Devant le bâtiment où se tient la réunion, certains salariés sont venus s’informer. Un colosse aux cheveux gris, qui préfère ne pas donner son nom, se dit « loin d’être soulagé ». « Ils n’ont fait que rallonger le bouillon de la minestrone pour gagner du temps, comme le faisaient les pauvres avant ».

Pour Silvano Zaffalon, représentant syndical d’UILM-UIL, « le destin de l’usine a déjà été décidé par Whirlpool, à l’autre bout du monde ». Et l’élu de déplorer cette « mauvaise maladie » contractée par l’usine : « elle s’appelle multinationale, et elle est très contagieuse et mortelle ». Derrière lui, un petit homme aux cheveux frisés dit quand même son « soulagement de sentir que les politiciens ont compris l’urgence de la situation ». Il dit vouloir « le récompenser dimanche ».

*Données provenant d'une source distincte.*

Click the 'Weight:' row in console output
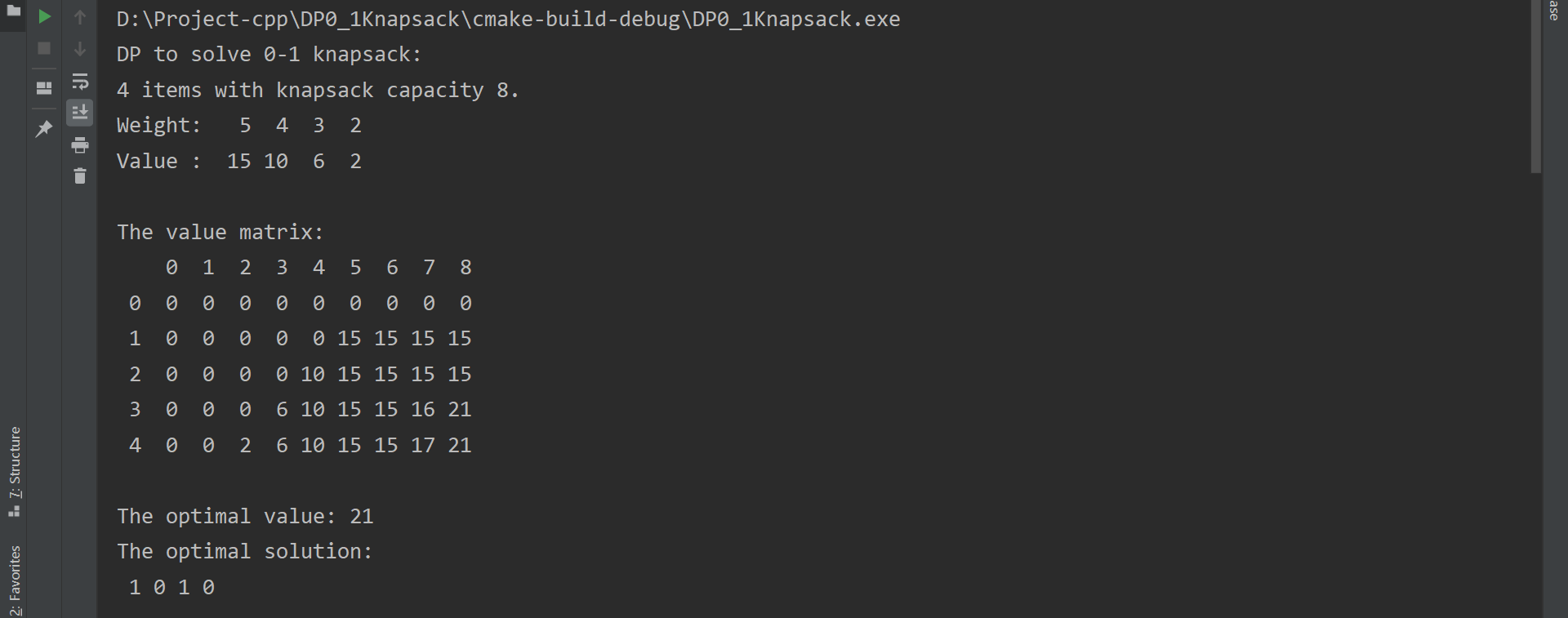The image size is (1568, 618). (x=239, y=125)
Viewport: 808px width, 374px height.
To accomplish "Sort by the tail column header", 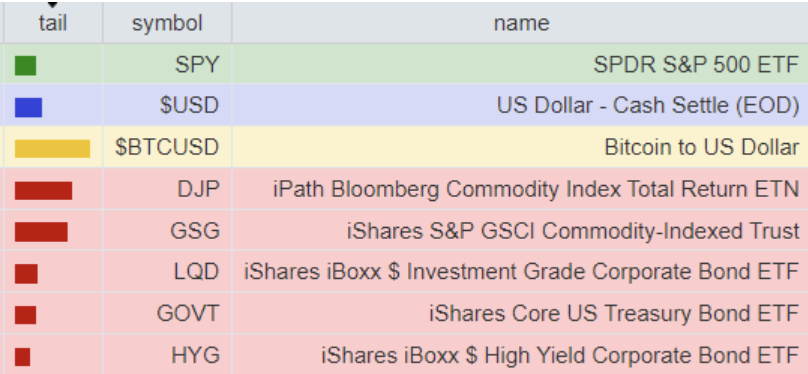I will coord(53,23).
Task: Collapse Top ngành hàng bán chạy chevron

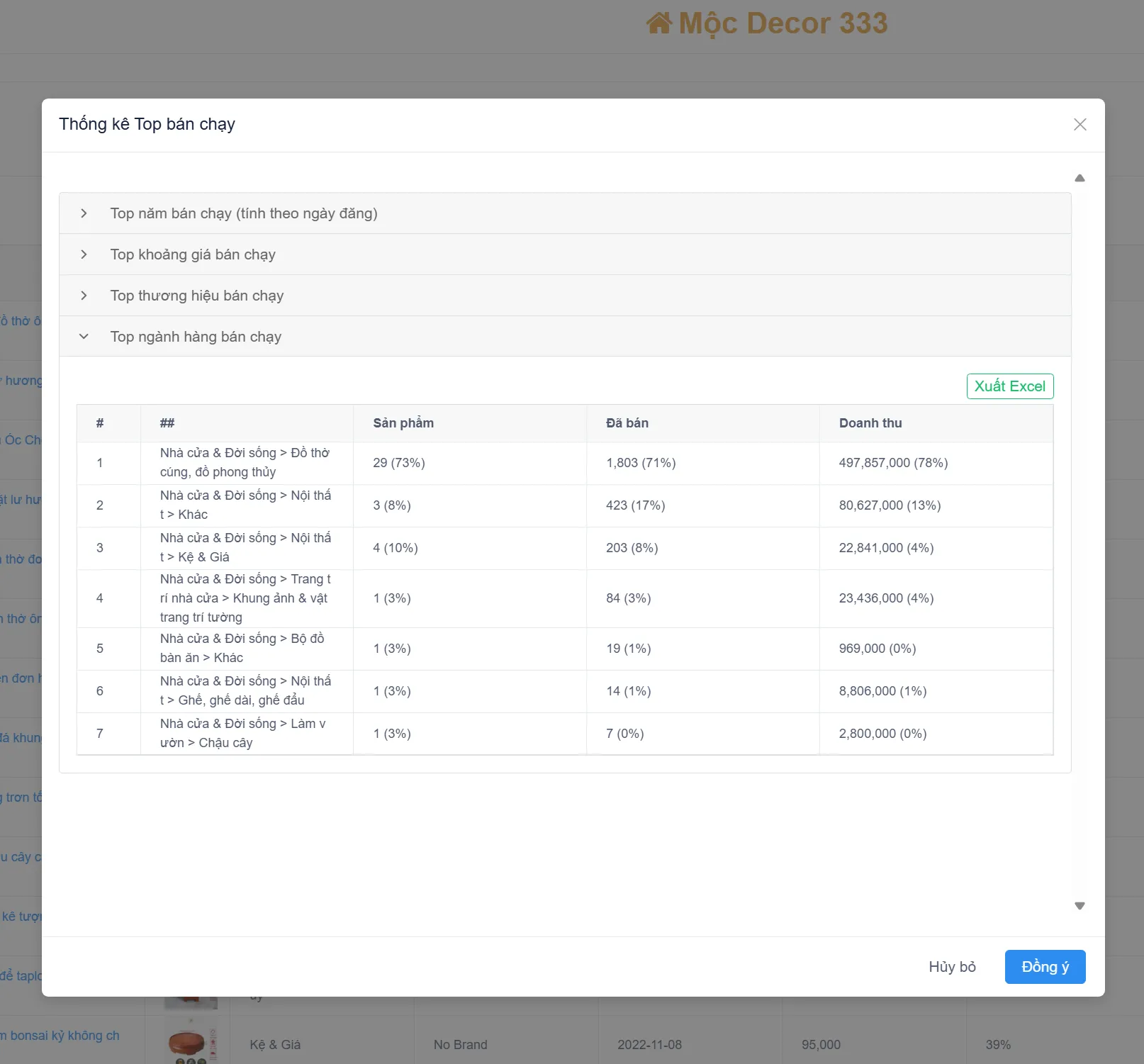Action: (x=84, y=337)
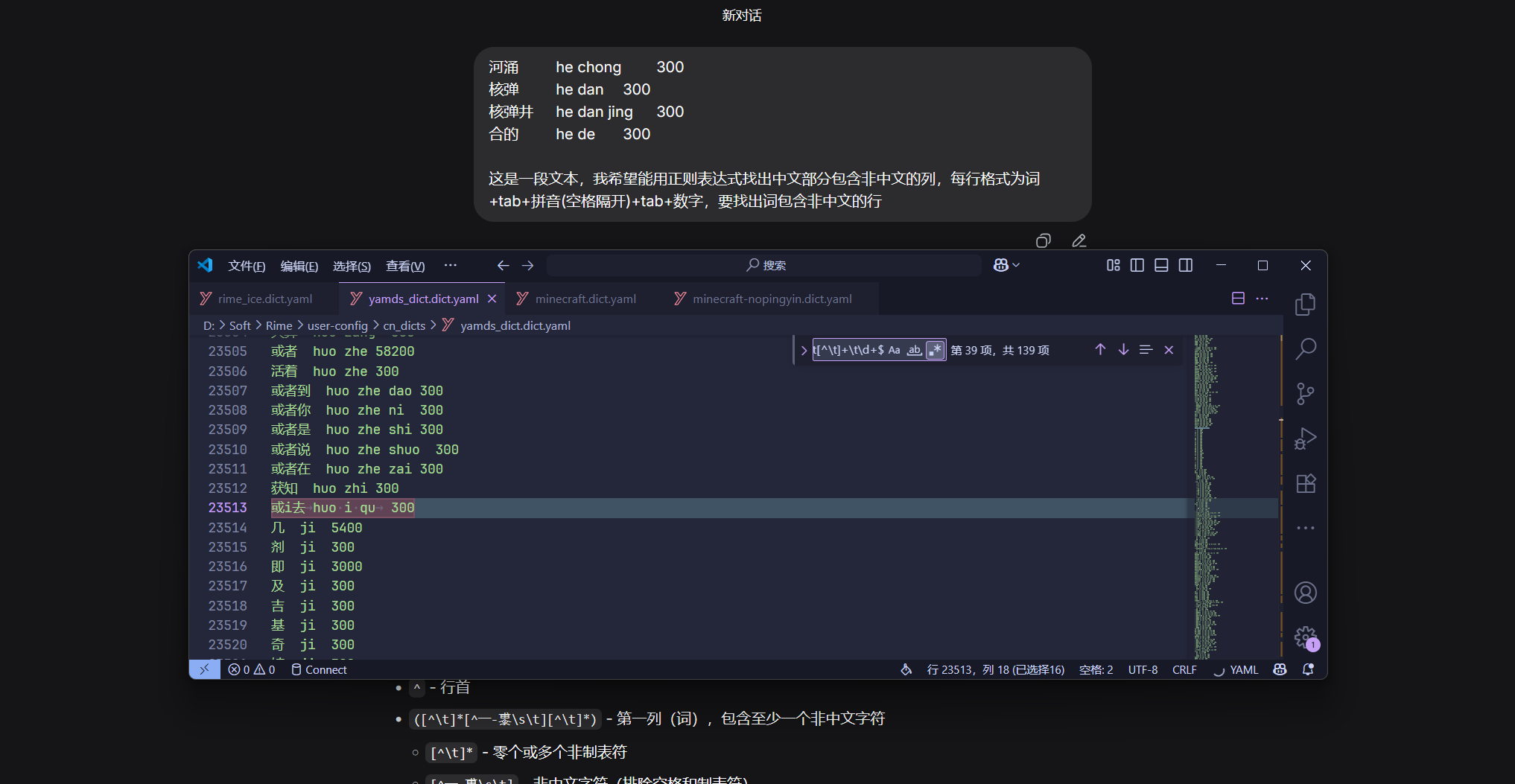Open the Copilot dropdown in title bar
This screenshot has width=1515, height=784.
pyautogui.click(x=1006, y=265)
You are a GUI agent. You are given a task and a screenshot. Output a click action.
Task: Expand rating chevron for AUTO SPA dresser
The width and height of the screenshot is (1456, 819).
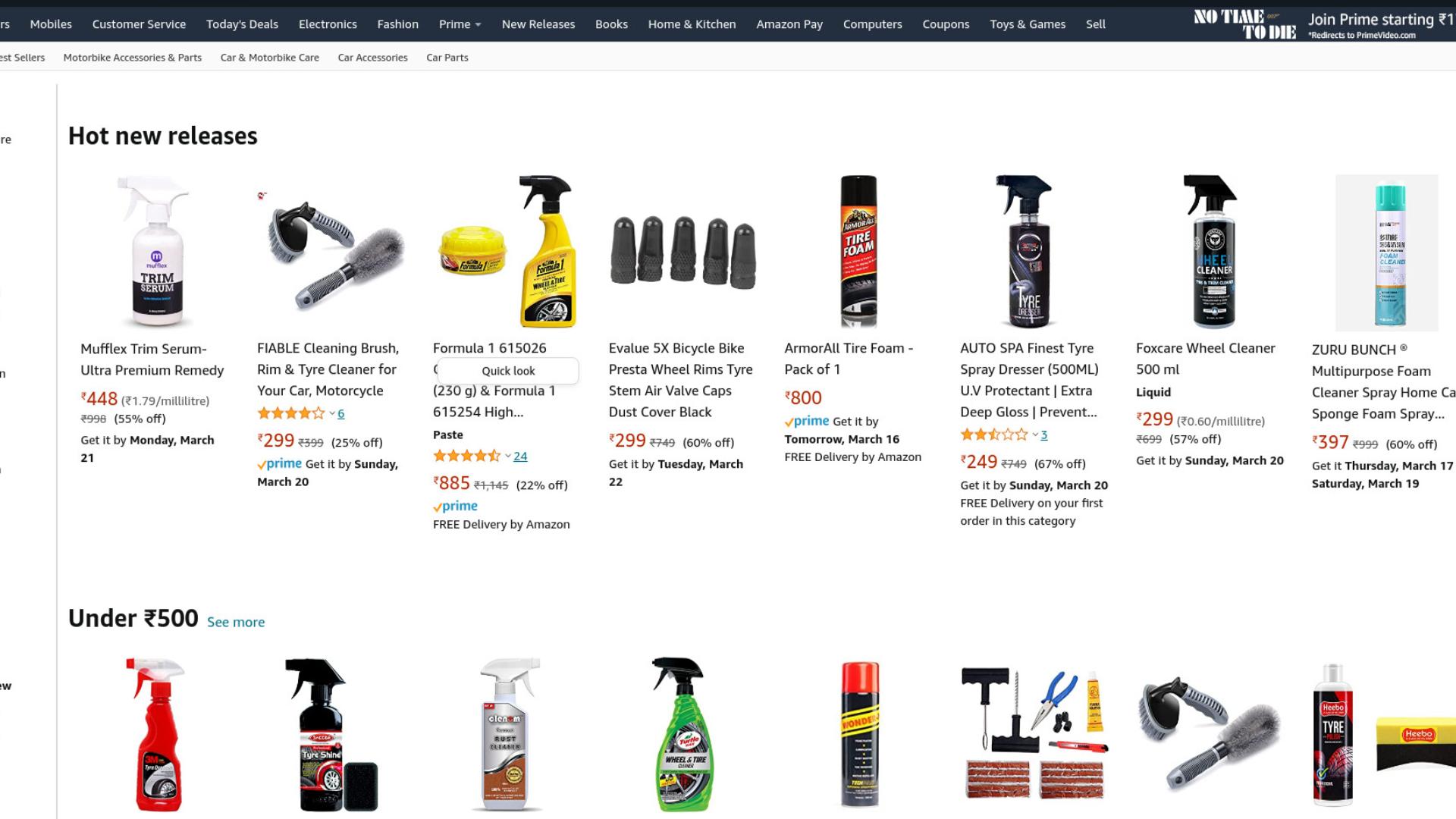tap(1035, 435)
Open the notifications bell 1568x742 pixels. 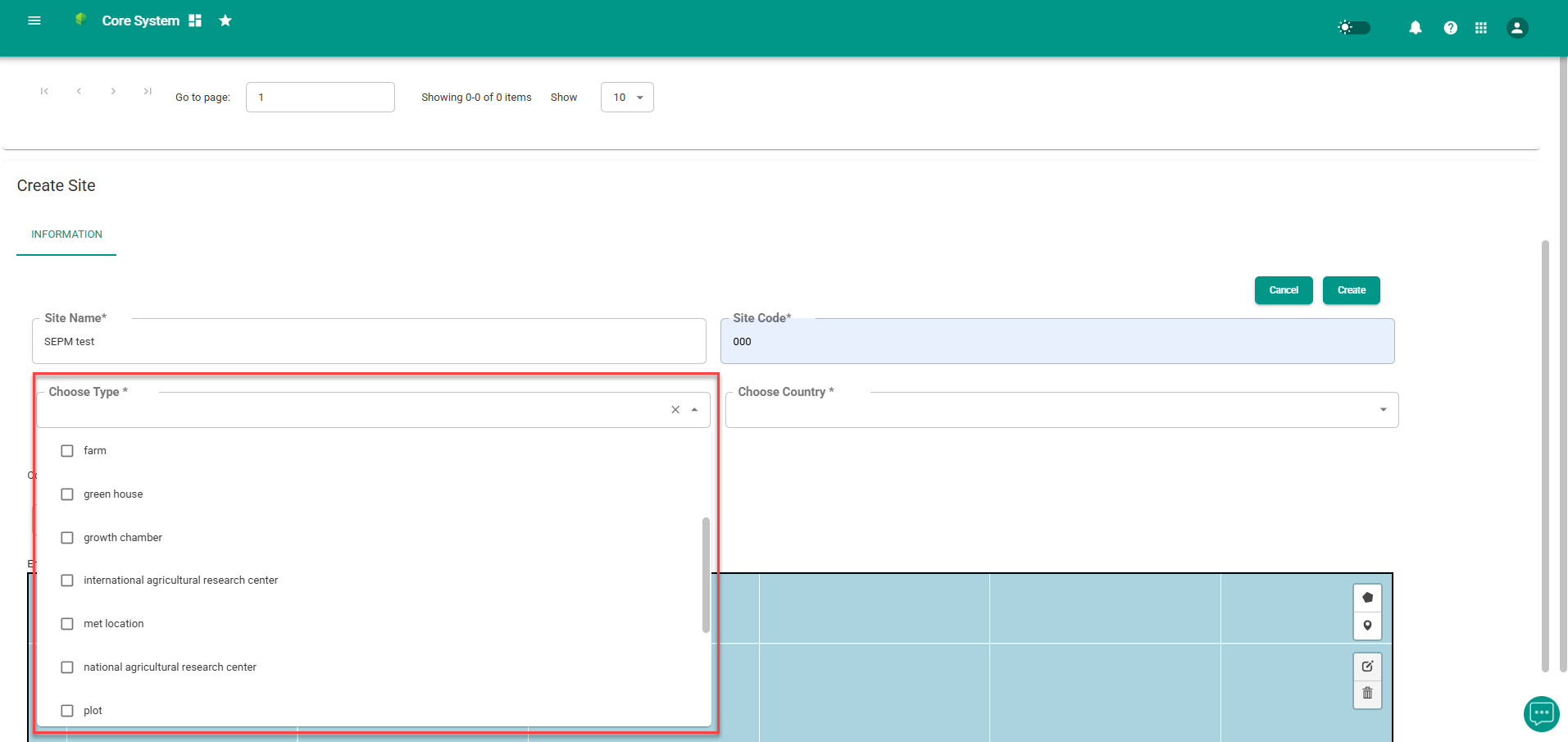(1415, 28)
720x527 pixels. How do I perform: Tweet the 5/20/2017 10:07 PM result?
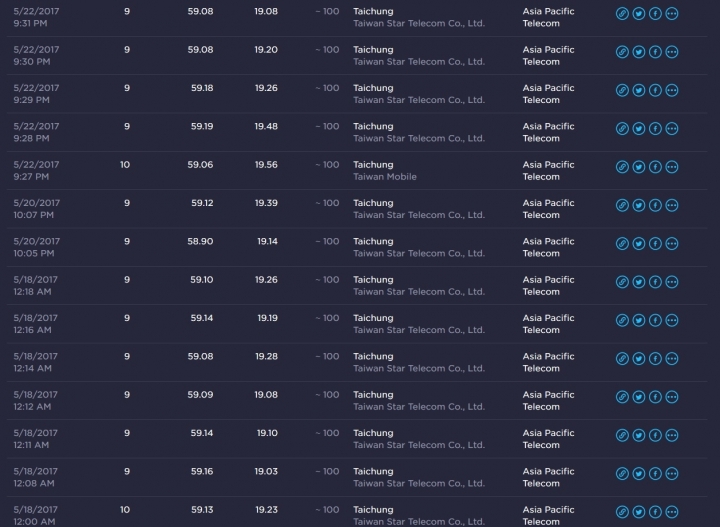[x=638, y=205]
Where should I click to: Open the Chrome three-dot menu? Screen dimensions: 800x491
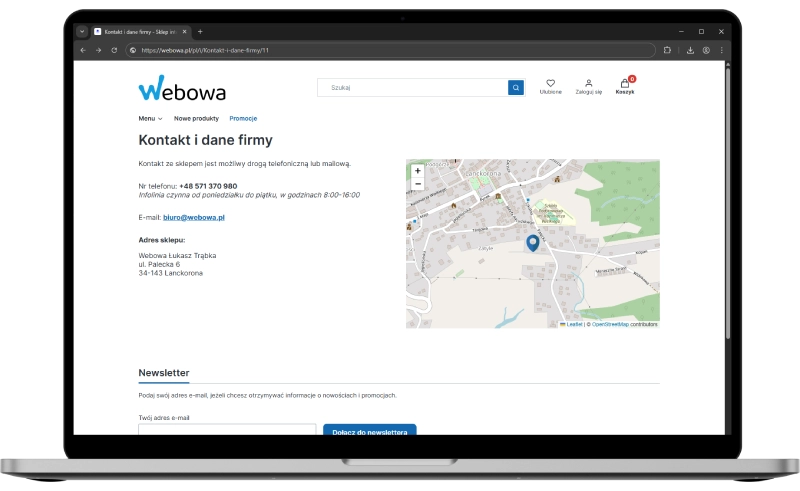[x=721, y=50]
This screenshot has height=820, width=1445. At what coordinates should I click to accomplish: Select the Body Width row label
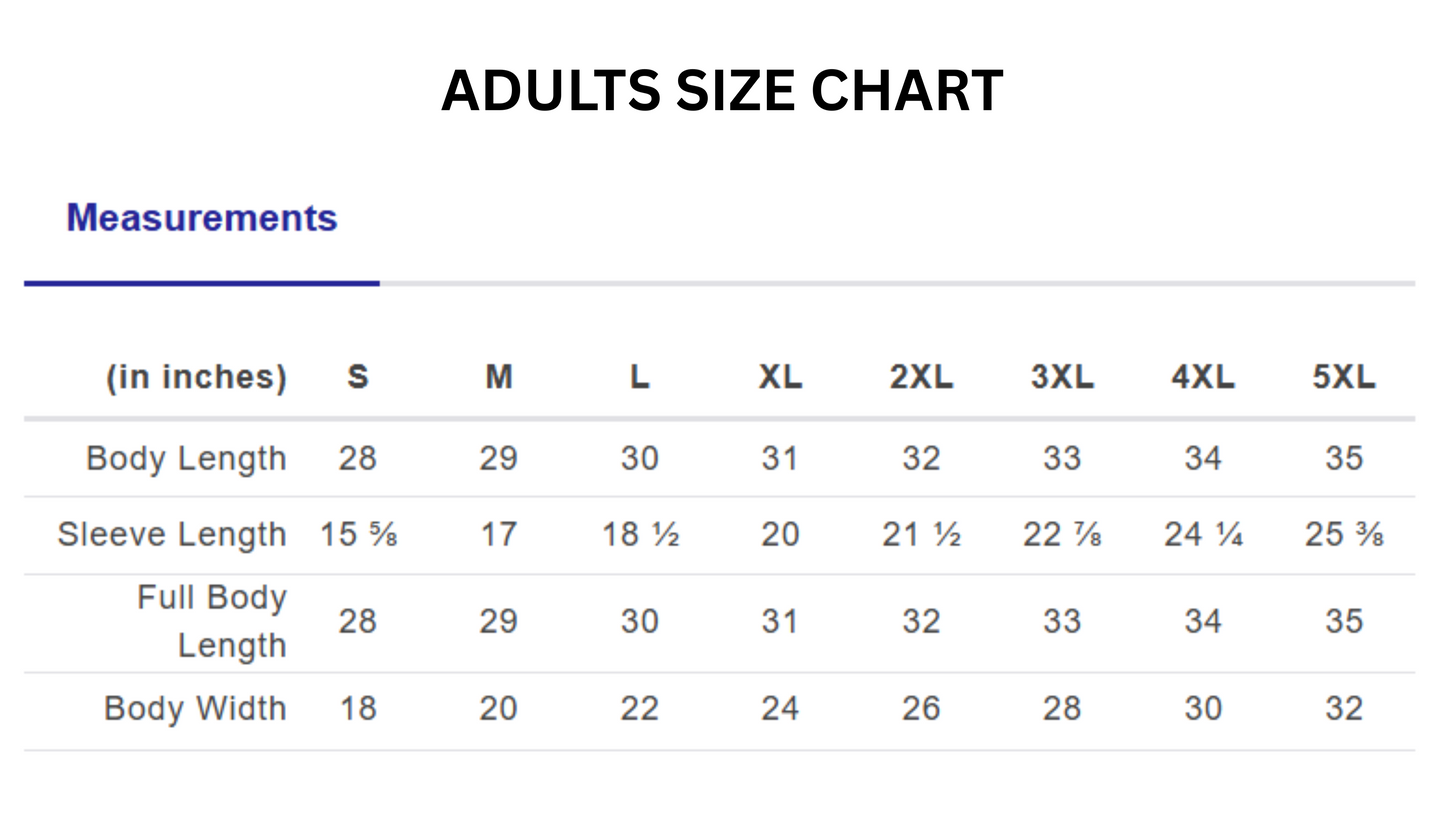pyautogui.click(x=196, y=709)
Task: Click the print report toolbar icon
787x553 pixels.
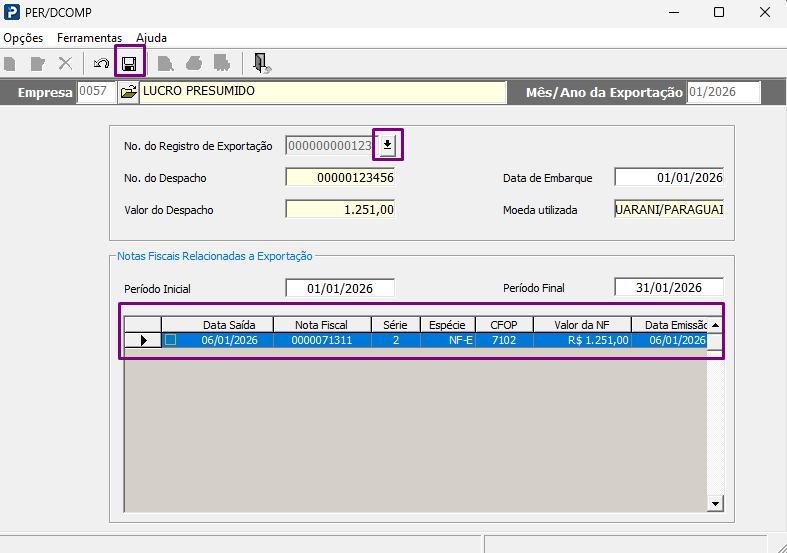Action: pos(194,64)
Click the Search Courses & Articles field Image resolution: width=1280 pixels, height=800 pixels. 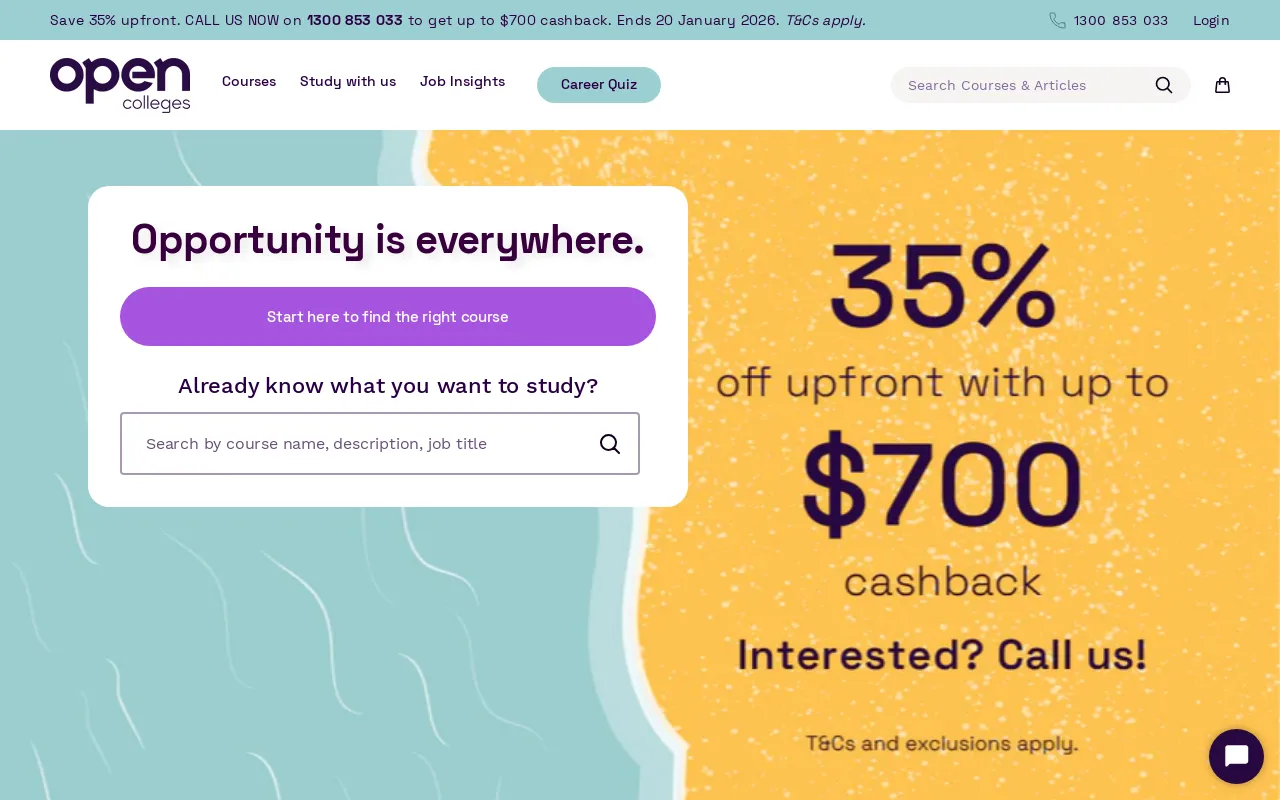coord(1020,85)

« Faire parler la colère »

Barbara M., elle, n’est pas encore sûre de son vote. Pour cette grande blonde aux yeux clairs, l’histoire des Embraco « est bien le signe qu’il y a un problème dans cette Europe ». Son mari renchérit : « Dans une famille où certains sont fortunés et d’autres non, il y aura toujours des disputes ».

Depuis l’annonce de la fermeture de l’usine, le couple s’est peu mobilisé. « Pas envie de se faire remarquer », justifient ceux qui disent « devoir penser à leur avenir et à celui de leurs enfants ». Mais dans le secret de l’isoloir, dimanche, ils n’excluent pas de « faire parler la colère ».